Thomson Reuters Commences Tender Offer for all Outstanding Shares of FX Alliance Inc. (FXall)
NEW YORK – Thomson Reuters (TSX / NYSE: TRI) is commencing today, through its indirect wholly-owned subsidiary CB Transaction Corp, a cash tender offer to purchase all outstanding shares of common stock of FX Alliance Inc. (FXall) (NYSE:FX). Thomson Reuters announced its intention to acquire FXall on Monday, July 9, 2012. Upon the successful closing of the tender offer, stockholders of FXall will receive $22.00 in cash for each share of FXall common stock validly tendered and not validly withdrawn in the offer, without interest and less any applicable withholding taxes.
As previously disclosed, Technology Crossover Ventures, FXall’s largest shareholder, Phil Weisberg, chairman and chief executive officer and John Cooley, chief financial officer, who collectively own approximately 32.5% of FXall’s outstanding shares, have each agreed to tender their shares into the offer (subject to certain terms and conditions).
Thomson Reuters will file today with the U.S. Securities and Exchange Commission (SEC) a tender offer statement on Schedule TO which sets forth in detail the terms of the tender offer. Additionally, FXall will file with the SEC a solicitation/recommendation statement on Schedule 14D-9 that includes the unanimous recommendation of FXall’s board of directors that FXall stockholders accept the tender offer and tender their FXall shares.

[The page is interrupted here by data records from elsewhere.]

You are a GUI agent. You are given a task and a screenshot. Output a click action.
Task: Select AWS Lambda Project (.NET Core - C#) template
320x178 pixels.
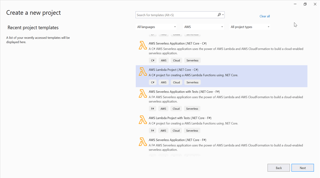click(x=173, y=70)
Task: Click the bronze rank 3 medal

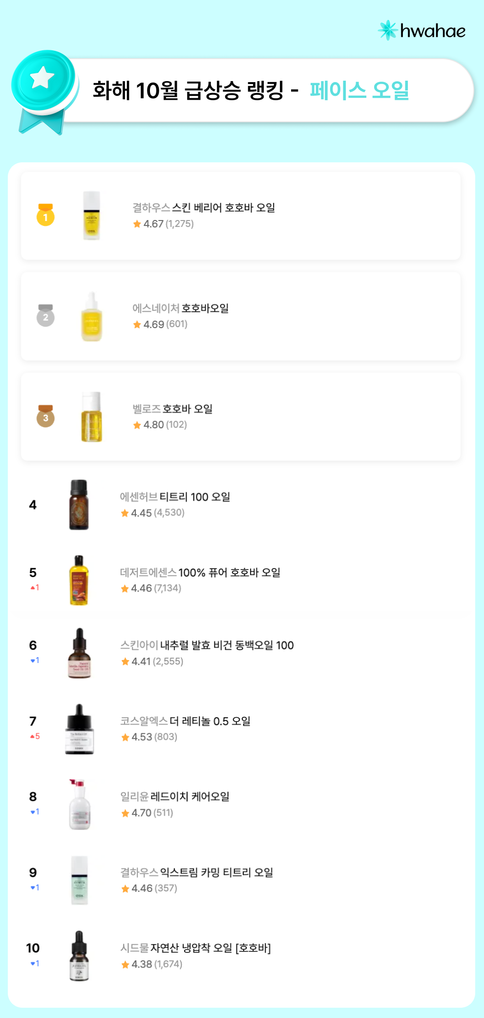Action: tap(45, 417)
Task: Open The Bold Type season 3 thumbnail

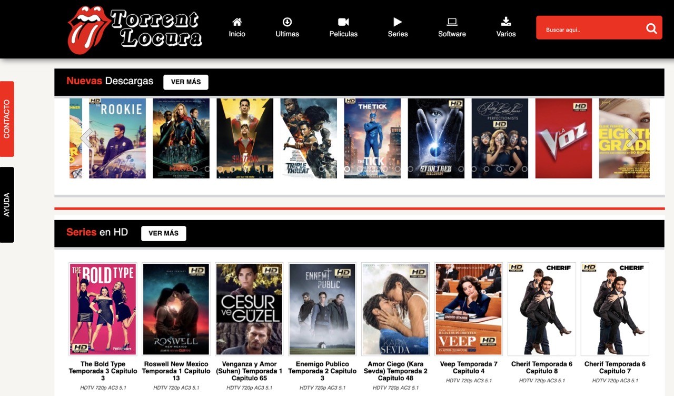Action: pos(103,309)
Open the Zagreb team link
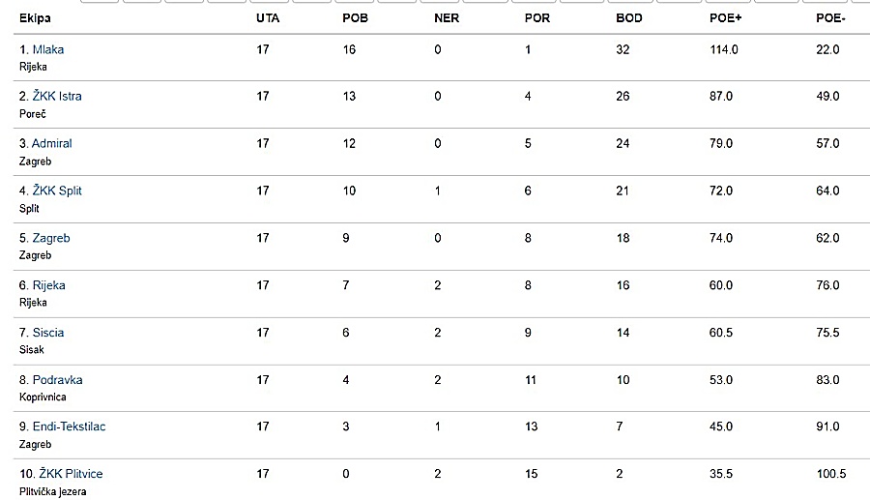 [x=51, y=238]
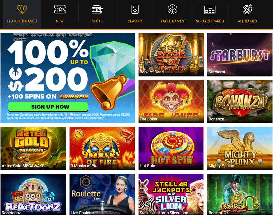Screen dimensions: 273x215
Task: Open the Scratch Cards icon
Action: coord(210,10)
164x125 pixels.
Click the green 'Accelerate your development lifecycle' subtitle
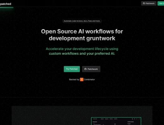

The tender offer will expire at midnight (Eastern Daylight Time) at the end of Tuesday, August 14, 2012 unless extended in accordance with the merger agreement and the applicable rules and regulations of the SEC. The closing of the tender offer is subject to customary terms and conditions, including the acquisition by Thomson Reuters of a majority of the outstanding shares of FXall common stock on a fully diluted basis, the expiration or termination of the applicable waiting period under the Hart-Scott-Rodino Antitrust Improvements Act and receipt of regulatory approval from the Financial Services Authority in the United Kingdom. Following the purchase of the shares in the tender offer, FXall will become a subsidiary of Thomson Reuters.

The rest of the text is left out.